Quando o personagem expõe esse sentimento, foi minha culpa, minha máxima culpa. Daí em diante seu psicológico não trabalha mais com a idéia de salvação e aliado a isso, a histeria, a confusão e o sofrimento ininterrupto, vão arrastando-a para alta flagelação. Ou seja, a trajetória dos três mendigos a dor, o sofrimento e desespero, quando reunidos, desencadeiam o processo de inanição humana.
Enquanto ele o personagem de Defoe, não identifica a que ponto está o estado psicológico de sua mulher, negligenciando certas carências, fazendo correções desnecessárias tipo; porque você colocou os sapatos trocados no menino. Junto com tudo isso, surgi o surto psicótico na mulher, dando margem, o que a de pior no ser humano, aflorando seu lado sádico, alto destrutivo irreversível.
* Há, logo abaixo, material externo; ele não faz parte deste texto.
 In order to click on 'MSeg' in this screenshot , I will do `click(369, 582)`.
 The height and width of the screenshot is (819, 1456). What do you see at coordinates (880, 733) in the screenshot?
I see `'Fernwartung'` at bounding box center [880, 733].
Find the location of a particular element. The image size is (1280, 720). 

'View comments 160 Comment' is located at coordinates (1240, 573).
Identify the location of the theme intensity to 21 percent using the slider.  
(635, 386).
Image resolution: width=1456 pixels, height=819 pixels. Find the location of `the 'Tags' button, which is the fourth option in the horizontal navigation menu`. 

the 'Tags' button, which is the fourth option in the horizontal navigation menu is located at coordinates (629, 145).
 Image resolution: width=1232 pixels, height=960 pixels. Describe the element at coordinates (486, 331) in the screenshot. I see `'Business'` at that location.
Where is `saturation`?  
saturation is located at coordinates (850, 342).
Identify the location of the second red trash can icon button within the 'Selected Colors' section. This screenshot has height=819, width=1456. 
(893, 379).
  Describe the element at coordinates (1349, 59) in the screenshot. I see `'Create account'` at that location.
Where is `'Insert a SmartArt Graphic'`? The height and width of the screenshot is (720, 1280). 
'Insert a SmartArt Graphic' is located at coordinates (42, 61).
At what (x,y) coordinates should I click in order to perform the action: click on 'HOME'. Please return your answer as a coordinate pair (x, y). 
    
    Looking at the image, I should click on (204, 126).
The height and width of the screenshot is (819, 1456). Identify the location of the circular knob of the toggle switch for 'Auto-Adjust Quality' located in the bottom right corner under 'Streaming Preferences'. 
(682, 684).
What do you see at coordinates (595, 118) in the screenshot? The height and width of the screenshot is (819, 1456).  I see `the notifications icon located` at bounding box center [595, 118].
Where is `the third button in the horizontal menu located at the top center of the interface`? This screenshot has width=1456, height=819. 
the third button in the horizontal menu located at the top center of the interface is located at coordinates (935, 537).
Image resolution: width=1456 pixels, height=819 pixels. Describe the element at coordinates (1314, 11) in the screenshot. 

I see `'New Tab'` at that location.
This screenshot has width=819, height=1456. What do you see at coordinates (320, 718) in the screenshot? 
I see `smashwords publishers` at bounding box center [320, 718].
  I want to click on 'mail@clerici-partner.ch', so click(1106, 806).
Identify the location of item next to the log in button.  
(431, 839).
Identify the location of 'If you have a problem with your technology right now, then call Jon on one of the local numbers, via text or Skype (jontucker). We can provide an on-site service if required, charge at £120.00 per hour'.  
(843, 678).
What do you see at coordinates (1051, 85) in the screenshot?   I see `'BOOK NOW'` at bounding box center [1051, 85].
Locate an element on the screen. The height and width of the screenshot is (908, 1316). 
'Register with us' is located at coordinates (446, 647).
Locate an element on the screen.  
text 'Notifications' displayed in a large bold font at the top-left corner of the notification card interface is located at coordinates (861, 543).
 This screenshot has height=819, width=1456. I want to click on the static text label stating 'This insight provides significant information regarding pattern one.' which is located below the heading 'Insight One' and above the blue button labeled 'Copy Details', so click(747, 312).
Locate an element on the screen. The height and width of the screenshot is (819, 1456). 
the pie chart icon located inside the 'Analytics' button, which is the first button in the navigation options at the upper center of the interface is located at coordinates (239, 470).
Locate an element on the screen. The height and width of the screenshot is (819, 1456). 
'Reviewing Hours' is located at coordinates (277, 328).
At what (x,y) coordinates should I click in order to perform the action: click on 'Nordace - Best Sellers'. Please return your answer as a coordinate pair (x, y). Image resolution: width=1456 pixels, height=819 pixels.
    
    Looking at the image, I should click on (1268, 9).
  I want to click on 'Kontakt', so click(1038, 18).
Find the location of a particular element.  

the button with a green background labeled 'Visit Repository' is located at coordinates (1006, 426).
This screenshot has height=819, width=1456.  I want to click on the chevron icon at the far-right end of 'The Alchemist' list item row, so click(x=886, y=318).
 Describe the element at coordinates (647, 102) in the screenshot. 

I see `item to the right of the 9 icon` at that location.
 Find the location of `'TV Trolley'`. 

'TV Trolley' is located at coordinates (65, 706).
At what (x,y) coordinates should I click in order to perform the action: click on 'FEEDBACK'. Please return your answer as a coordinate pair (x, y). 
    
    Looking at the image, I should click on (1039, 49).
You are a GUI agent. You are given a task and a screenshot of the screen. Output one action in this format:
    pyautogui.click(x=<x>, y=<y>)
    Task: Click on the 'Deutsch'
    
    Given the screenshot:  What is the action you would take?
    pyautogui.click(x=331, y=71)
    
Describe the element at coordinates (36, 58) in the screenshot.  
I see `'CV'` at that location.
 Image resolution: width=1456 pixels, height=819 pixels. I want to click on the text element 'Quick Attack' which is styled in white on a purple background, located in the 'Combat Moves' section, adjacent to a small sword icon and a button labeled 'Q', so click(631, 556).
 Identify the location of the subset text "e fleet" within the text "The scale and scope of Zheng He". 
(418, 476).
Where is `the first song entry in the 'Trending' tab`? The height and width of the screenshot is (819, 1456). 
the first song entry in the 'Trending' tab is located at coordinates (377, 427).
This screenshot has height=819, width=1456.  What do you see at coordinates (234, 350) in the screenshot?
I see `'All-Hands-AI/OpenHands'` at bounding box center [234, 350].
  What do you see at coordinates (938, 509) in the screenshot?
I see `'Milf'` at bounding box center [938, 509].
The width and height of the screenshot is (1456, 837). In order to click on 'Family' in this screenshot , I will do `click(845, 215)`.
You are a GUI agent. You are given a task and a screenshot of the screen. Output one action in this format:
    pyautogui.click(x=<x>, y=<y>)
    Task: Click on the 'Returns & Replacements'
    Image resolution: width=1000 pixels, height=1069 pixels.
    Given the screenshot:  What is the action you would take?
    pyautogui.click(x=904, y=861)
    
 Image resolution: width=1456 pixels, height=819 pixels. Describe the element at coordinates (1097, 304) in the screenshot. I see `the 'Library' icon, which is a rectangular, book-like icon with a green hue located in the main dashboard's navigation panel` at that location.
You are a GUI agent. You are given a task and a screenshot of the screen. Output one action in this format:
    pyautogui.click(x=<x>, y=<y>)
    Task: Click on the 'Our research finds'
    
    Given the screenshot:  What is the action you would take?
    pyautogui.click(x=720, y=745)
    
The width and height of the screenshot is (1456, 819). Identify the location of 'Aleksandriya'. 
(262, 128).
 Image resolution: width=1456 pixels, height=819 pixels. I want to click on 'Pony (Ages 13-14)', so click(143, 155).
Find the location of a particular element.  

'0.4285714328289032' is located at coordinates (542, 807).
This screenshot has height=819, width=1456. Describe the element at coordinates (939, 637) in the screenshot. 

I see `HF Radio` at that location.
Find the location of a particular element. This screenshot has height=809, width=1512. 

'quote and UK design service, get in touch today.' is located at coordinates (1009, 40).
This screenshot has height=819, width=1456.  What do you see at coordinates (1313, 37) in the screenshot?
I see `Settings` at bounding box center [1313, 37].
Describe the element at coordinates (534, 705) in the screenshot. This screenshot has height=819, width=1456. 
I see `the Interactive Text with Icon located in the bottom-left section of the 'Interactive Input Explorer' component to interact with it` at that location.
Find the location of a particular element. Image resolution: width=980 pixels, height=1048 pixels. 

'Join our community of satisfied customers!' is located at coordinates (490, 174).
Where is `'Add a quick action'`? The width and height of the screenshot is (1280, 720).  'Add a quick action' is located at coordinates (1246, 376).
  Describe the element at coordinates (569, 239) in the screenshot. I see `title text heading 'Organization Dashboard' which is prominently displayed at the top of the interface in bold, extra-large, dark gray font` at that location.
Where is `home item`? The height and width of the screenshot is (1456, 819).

Onde essa ação trilhará uma saga desesperadora e sangrenta até o fim.
Nenhum dos personagens se salva no sentido psicológico, até porque, tudo o que eles vão sentir do meio em diante, naquela trama de Lars é, absolutamente anticristã; doença, raiva e intolerância. O personagem de Defoe que tinha alguma chance de salvação, não consegue resignar-se, nem entender a natureza quando ela é generosa. Não basta falar com os animais, tem que compreendelos, o caos não é necessariamente ruim, quando sabemos que existe no caos sua própria ordem. Desconhecendo isso, ele se volta contra a mulher porque, não entende O Sacrifício que tem que ser feito quando se está na condição humana. O personagem de Defoe não aprende com a natureza, nem em termo de compaixão, nem no termo resignação. Da vazão a sua raiva desenfreada e perde a razão que é tão preciosa para ele.
Compreendo que essa temática cinematográfica não seria possível, sem a ajuda e colaboração de Andrei Tarkowski, realizador do filme O Sacrifício de1985; a quem o filme foi dedicado. Para entender lars von trier e o seu anticristo, será necessário, compreender O Sacrifício de Tarkowisk, o filme é uma descida pavorosa da alma humana para aprendizado da resignação e conciliação em relação à condição humana, esse gesto tão humano. No caso do anticristo Lars não se importa de ser expulso do jardim do Eder, como que dizendo; quem não consegue suportar a condição humana e não aprende com ela. Quem nunca fez o sacrifício de Tarkowisk, não reconhece o paraíso, natureza, quiçá o que é humano demasiado humano.